Records excerpted from a collection
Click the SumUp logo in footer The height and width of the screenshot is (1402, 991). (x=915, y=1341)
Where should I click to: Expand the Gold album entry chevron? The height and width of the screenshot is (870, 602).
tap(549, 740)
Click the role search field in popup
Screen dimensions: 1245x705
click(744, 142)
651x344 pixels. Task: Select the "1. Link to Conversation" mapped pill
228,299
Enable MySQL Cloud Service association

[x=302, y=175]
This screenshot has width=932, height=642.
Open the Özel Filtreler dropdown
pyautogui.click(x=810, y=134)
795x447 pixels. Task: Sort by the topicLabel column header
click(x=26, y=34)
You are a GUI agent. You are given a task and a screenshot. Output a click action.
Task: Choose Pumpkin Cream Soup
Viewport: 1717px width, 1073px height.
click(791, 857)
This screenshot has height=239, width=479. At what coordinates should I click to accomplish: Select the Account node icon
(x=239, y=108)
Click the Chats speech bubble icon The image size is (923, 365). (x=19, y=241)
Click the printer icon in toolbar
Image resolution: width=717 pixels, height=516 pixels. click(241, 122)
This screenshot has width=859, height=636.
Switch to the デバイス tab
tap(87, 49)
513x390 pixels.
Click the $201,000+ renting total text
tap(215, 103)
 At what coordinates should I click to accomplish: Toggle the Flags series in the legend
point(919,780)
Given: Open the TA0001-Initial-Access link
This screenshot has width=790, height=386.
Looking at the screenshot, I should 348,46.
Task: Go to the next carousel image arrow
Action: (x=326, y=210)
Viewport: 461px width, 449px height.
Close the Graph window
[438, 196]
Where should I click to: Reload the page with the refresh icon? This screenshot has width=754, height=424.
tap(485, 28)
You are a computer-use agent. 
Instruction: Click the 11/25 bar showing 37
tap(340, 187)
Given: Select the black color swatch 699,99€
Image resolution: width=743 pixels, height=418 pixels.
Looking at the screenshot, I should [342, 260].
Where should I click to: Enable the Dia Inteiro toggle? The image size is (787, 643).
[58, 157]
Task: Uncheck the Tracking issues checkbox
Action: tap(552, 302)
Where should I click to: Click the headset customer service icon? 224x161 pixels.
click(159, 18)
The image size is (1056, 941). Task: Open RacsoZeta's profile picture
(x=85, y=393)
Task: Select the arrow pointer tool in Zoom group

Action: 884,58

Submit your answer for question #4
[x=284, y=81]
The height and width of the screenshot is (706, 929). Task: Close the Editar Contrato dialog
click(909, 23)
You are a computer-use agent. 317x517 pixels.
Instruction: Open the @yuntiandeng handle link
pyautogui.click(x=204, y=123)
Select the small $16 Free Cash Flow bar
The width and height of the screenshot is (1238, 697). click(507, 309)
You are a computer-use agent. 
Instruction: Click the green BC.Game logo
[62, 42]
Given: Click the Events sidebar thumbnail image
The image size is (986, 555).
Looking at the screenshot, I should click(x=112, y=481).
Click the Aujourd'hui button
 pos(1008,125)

* _Task goal_:
For the word "agent", return every line of the records that holds it.

* _Response_:
You are a GUI agent. You are given a task and a screenshot. Output a click action.
You are a computer-use agent. 
You are a computer-use agent. 317x517 pixels.
You are a computer-use agent. 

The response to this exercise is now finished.